◆ **SOURCE DATA**:
****************************************
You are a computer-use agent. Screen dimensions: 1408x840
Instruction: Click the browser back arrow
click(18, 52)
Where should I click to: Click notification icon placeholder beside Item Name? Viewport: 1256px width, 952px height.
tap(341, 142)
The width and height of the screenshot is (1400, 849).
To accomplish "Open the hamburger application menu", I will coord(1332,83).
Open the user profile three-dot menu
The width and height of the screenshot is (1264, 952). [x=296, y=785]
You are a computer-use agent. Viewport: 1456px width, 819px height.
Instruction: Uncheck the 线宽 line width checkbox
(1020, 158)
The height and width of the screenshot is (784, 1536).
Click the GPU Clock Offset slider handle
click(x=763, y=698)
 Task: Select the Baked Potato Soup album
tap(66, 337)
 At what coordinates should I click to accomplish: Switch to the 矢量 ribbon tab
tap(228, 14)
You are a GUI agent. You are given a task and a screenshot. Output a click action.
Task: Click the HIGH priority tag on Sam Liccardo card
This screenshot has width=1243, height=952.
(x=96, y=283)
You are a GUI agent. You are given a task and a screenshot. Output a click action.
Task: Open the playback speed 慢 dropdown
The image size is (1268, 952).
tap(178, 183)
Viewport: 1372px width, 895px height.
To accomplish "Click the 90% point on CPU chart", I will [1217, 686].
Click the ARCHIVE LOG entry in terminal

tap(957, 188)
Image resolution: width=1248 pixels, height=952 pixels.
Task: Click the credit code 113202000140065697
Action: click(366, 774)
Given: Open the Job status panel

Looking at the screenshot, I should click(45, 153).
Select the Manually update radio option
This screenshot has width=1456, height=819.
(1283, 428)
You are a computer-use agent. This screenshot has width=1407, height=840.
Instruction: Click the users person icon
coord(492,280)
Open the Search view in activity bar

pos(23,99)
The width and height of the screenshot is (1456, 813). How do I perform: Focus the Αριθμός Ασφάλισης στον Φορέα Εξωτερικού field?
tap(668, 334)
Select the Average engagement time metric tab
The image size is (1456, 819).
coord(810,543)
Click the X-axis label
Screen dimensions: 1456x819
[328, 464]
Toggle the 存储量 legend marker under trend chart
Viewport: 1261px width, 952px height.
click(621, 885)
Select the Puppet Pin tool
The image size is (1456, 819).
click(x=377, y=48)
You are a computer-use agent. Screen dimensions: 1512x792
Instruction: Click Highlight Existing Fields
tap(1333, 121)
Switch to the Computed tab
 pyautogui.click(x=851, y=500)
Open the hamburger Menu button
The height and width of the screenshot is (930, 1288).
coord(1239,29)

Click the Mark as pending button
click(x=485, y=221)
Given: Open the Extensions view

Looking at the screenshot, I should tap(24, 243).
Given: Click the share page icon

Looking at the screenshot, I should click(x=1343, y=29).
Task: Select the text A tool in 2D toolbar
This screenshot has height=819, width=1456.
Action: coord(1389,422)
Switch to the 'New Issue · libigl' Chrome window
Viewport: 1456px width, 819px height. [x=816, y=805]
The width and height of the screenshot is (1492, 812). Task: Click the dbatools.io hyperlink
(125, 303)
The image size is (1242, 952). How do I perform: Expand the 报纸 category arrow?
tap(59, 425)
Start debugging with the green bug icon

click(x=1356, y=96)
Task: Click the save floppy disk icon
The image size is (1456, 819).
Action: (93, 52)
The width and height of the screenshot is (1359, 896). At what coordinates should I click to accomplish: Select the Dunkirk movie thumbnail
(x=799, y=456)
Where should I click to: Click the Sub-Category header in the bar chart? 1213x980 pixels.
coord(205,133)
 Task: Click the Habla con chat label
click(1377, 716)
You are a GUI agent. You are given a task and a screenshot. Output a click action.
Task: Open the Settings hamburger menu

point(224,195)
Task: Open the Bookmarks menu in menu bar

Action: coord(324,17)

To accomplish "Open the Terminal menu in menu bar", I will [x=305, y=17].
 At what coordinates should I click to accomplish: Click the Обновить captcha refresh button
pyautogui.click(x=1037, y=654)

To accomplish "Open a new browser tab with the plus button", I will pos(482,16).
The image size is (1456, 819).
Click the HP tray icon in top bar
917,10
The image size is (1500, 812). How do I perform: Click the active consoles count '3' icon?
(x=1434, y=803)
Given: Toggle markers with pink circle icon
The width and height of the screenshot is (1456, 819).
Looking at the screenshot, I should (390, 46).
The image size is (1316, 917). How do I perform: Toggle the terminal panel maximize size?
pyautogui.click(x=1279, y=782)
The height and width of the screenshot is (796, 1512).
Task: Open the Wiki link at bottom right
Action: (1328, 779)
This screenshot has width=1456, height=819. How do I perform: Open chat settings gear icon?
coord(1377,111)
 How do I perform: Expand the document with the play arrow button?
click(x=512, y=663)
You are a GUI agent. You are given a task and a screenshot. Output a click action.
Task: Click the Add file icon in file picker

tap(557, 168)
****************************************
◆ **WHAT YOU HAVE TO DO**:
Nothing added, nothing dropped: copy the data above.

◆ **FINISHED TASK**:
You are a computer-use agent. Screen dimensions: 1408x840
Instruction: Click the browser back arrow
click(18, 52)
Where should I click to: Click notification icon placeholder beside Item Name? Viewport: 1256px width, 952px height.
tap(341, 142)
The width and height of the screenshot is (1400, 849).
To accomplish "Open the hamburger application menu", I will coord(1332,83).
Open the user profile three-dot menu
The width and height of the screenshot is (1264, 952). [x=296, y=785]
You are a computer-use agent. Viewport: 1456px width, 819px height.
Instruction: Uncheck the 线宽 line width checkbox
(1020, 158)
The height and width of the screenshot is (784, 1536).
Click the GPU Clock Offset slider handle
click(x=763, y=698)
 Task: Select the Baked Potato Soup album
tap(66, 337)
 At what coordinates should I click to accomplish: Switch to the 矢量 ribbon tab
tap(228, 14)
You are a GUI agent. You are given a task and a screenshot. Output a click action.
Task: Click the HIGH priority tag on Sam Liccardo card
This screenshot has width=1243, height=952.
(x=96, y=283)
You are a GUI agent. You are given a task and a screenshot. Output a click action.
Task: Open the playback speed 慢 dropdown
The image size is (1268, 952).
tap(178, 183)
Viewport: 1372px width, 895px height.
To accomplish "Click the 90% point on CPU chart", I will [1217, 686].
Click the ARCHIVE LOG entry in terminal

tap(957, 188)
Image resolution: width=1248 pixels, height=952 pixels.
Task: Click the credit code 113202000140065697
Action: click(366, 774)
Given: Open the Job status panel

Looking at the screenshot, I should click(45, 153).
Select the Manually update radio option
This screenshot has width=1456, height=819.
(1283, 428)
You are a computer-use agent. This screenshot has width=1407, height=840.
Instruction: Click the users person icon
coord(492,280)
Open the Search view in activity bar

pos(23,99)
The width and height of the screenshot is (1456, 813). How do I perform: Focus the Αριθμός Ασφάλισης στον Φορέα Εξωτερικού field?
tap(668, 334)
Select the Average engagement time metric tab
The image size is (1456, 819).
coord(810,543)
Click the X-axis label
Screen dimensions: 1456x819
[328, 464]
Toggle the 存储量 legend marker under trend chart
Viewport: 1261px width, 952px height.
click(621, 885)
Select the Puppet Pin tool
The image size is (1456, 819).
click(x=377, y=48)
You are a computer-use agent. Screen dimensions: 1512x792
Instruction: Click Highlight Existing Fields
tap(1333, 121)
Switch to the Computed tab
 pyautogui.click(x=851, y=500)
Open the hamburger Menu button
The height and width of the screenshot is (930, 1288).
coord(1239,29)

Click the Mark as pending button
click(x=485, y=221)
Given: Open the Extensions view

Looking at the screenshot, I should tap(24, 243).
Given: Click the share page icon

Looking at the screenshot, I should click(x=1343, y=29).
Task: Select the text A tool in 2D toolbar
This screenshot has height=819, width=1456.
Action: coord(1389,422)
Switch to the 'New Issue · libigl' Chrome window
Viewport: 1456px width, 819px height. [x=816, y=805]
The width and height of the screenshot is (1492, 812). Task: Click the dbatools.io hyperlink
(125, 303)
The image size is (1242, 952). How do I perform: Expand the 报纸 category arrow?
tap(59, 425)
Start debugging with the green bug icon

click(x=1356, y=96)
Task: Click the save floppy disk icon
The image size is (1456, 819).
Action: (93, 52)
The width and height of the screenshot is (1359, 896). At what coordinates should I click to accomplish: Select the Dunkirk movie thumbnail
(x=799, y=456)
Where should I click to: Click the Sub-Category header in the bar chart? 1213x980 pixels.
coord(205,133)
 Task: Click the Habla con chat label
click(1377, 716)
You are a GUI agent. You are given a task and a screenshot. Output a click action.
Task: Open the Settings hamburger menu

point(224,195)
Task: Open the Bookmarks menu in menu bar

Action: coord(324,17)

To accomplish "Open the Terminal menu in menu bar", I will [x=305, y=17].
 At what coordinates should I click to accomplish: Click the Обновить captcha refresh button
pyautogui.click(x=1037, y=654)

To accomplish "Open a new browser tab with the plus button", I will pos(482,16).
The image size is (1456, 819).
Click the HP tray icon in top bar
917,10
The image size is (1500, 812). How do I perform: Click the active consoles count '3' icon?
(x=1434, y=803)
Given: Toggle markers with pink circle icon
The width and height of the screenshot is (1456, 819).
Looking at the screenshot, I should (390, 46).
The image size is (1316, 917). How do I perform: Toggle the terminal panel maximize size?
pyautogui.click(x=1279, y=782)
The height and width of the screenshot is (796, 1512).
Task: Open the Wiki link at bottom right
Action: (1328, 779)
This screenshot has width=1456, height=819. How do I perform: Open chat settings gear icon?
coord(1377,111)
 How do I perform: Expand the document with the play arrow button?
click(x=512, y=663)
You are a GUI agent. You are given a task and a screenshot. Output a click action.
Task: Click the Add file icon in file picker

tap(557, 168)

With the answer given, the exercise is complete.